# WHAT THE EXERCISE ASKS
Among the records that follow, find the line with "Toggle the Application" and the line with "Task: Click the open book 홍보 icon". Set down those lines and all lines between them exactly, without adding anything.
== ENTRIES PROVIDED
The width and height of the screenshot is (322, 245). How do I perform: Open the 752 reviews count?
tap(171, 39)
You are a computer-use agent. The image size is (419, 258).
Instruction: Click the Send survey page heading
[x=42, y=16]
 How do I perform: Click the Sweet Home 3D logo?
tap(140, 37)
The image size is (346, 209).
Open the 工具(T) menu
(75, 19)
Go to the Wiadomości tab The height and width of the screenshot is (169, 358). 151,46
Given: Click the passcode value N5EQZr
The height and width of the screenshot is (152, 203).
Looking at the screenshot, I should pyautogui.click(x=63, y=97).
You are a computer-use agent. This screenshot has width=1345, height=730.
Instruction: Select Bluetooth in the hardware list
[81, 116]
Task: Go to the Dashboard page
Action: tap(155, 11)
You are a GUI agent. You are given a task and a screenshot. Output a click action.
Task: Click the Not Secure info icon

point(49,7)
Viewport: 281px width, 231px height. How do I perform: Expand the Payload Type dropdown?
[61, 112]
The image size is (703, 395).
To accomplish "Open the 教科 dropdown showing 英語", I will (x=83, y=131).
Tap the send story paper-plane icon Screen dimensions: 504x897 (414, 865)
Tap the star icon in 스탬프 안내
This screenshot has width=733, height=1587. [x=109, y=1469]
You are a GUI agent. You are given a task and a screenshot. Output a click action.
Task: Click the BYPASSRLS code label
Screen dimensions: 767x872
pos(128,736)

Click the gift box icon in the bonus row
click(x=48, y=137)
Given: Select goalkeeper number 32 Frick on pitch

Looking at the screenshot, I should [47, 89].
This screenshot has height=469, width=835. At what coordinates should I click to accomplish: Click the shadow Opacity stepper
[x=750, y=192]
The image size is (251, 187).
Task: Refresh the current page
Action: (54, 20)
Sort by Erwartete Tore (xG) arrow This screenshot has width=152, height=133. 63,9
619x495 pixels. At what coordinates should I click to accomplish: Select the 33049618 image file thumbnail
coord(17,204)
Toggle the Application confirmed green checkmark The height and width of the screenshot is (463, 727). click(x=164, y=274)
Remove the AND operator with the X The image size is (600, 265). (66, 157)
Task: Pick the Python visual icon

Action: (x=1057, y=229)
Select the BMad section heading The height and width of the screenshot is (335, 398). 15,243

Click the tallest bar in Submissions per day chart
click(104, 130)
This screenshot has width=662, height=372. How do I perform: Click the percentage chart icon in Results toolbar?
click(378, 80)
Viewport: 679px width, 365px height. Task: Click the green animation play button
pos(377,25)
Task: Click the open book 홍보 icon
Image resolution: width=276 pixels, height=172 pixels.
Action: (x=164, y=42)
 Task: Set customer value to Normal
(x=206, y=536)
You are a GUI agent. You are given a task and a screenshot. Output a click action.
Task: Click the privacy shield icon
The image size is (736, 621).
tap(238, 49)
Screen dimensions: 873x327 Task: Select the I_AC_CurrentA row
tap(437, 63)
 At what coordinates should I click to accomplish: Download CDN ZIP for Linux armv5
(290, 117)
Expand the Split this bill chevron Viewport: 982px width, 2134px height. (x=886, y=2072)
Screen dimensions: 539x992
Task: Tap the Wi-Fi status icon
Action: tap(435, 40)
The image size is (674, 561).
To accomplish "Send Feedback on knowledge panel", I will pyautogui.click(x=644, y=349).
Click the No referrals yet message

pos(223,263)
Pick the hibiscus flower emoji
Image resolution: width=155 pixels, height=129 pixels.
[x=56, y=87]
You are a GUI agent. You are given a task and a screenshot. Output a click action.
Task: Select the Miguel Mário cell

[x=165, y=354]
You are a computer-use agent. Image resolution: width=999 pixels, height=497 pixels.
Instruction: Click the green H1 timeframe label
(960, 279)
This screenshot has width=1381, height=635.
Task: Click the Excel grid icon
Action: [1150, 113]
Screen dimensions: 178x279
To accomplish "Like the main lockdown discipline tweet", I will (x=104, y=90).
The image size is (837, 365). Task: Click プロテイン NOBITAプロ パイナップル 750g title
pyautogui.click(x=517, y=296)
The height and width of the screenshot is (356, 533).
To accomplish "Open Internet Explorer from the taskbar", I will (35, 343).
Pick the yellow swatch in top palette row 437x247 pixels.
====
# SOLUTION
Toggle the Application confirmed green checkmark The height and width of the screenshot is (463, 727). click(x=164, y=274)
Remove the AND operator with the X The image size is (600, 265). (66, 157)
Task: Pick the Python visual icon

Action: (x=1057, y=229)
Select the BMad section heading The height and width of the screenshot is (335, 398). 15,243

Click the tallest bar in Submissions per day chart
click(104, 130)
This screenshot has width=662, height=372. How do I perform: Click the percentage chart icon in Results toolbar?
click(378, 80)
Viewport: 679px width, 365px height. Task: Click the green animation play button
pos(377,25)
Task: Click the open book 홍보 icon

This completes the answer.